(Dataset entries)
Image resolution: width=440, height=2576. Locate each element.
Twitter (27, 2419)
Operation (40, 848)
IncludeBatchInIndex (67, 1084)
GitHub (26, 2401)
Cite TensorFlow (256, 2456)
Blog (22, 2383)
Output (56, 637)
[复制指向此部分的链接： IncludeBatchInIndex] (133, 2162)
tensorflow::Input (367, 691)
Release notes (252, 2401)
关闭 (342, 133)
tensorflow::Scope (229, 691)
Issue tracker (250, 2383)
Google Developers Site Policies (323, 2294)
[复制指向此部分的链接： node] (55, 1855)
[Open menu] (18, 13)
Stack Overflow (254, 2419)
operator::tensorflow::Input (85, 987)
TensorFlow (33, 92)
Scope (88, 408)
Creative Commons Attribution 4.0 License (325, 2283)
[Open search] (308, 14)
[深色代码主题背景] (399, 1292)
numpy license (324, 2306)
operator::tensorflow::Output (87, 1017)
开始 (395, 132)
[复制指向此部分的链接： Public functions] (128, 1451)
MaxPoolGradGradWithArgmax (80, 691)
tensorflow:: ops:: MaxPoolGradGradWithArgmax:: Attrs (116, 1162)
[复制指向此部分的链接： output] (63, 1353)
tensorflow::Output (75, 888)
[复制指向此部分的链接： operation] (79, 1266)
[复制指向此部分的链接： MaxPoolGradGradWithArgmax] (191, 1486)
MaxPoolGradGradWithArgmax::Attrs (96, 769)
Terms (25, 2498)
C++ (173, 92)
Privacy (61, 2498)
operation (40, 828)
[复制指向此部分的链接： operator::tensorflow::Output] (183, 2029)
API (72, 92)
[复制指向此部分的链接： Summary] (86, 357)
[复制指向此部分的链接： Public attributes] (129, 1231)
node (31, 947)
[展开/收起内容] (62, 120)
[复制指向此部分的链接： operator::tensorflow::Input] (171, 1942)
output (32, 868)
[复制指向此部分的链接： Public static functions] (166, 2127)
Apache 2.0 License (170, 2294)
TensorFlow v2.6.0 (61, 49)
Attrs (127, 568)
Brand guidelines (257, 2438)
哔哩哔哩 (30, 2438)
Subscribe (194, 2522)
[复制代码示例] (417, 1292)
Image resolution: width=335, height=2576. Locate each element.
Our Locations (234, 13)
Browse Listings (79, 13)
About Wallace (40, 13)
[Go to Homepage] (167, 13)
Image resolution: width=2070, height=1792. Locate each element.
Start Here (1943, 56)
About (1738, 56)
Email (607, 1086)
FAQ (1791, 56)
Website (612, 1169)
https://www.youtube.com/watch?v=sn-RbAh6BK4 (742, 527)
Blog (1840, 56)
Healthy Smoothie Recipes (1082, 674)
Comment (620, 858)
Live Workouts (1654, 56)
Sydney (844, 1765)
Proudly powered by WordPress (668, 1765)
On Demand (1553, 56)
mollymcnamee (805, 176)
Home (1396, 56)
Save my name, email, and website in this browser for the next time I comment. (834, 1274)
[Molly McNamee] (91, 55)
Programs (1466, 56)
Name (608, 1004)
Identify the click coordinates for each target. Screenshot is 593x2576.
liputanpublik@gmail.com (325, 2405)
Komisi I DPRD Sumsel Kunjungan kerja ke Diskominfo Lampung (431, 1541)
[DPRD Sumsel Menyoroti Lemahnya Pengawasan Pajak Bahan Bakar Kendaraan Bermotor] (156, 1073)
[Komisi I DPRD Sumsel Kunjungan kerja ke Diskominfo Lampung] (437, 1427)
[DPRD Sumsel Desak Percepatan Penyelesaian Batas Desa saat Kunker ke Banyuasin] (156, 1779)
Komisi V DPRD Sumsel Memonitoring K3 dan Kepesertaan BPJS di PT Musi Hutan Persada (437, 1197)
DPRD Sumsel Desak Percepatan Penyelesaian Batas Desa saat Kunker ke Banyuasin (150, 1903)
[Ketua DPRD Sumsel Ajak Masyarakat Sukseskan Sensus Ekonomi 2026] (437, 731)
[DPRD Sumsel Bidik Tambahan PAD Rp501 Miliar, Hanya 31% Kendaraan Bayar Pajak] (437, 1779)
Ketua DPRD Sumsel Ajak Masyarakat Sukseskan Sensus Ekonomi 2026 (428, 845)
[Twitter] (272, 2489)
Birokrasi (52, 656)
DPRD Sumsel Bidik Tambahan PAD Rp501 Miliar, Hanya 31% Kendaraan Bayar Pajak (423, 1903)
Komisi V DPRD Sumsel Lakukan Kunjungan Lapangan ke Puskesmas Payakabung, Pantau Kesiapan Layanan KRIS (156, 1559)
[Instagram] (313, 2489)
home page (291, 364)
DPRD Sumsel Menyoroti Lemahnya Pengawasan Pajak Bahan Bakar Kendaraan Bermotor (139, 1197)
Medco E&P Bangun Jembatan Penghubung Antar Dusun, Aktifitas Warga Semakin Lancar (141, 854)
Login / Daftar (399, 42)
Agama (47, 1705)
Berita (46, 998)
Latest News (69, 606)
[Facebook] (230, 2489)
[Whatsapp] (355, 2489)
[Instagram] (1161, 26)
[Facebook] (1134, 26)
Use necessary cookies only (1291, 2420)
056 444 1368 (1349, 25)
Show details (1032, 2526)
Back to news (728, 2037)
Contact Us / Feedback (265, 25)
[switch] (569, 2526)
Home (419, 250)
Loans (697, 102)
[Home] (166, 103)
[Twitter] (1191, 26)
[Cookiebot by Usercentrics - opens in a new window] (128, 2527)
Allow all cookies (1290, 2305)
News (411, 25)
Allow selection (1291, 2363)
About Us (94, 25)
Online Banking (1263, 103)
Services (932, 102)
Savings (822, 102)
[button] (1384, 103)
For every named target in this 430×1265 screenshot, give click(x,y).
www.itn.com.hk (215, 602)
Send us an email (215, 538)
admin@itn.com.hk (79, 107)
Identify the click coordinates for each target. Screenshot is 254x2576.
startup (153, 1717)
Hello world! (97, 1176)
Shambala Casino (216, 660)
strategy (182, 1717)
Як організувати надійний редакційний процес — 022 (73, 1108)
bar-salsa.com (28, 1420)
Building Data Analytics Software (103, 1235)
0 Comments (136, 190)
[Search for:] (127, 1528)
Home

* [HOW TO COMPLETE THIS TASK]: Using the records above, pull out each line where the word "resolution" occurs.

* [TASK RESULT]:
Image resolution: width=440, height=2576. Locate each element.
Image resolution: width=335, height=2576. Locate each element.
Image resolution: width=2070, height=1792. Locate each element.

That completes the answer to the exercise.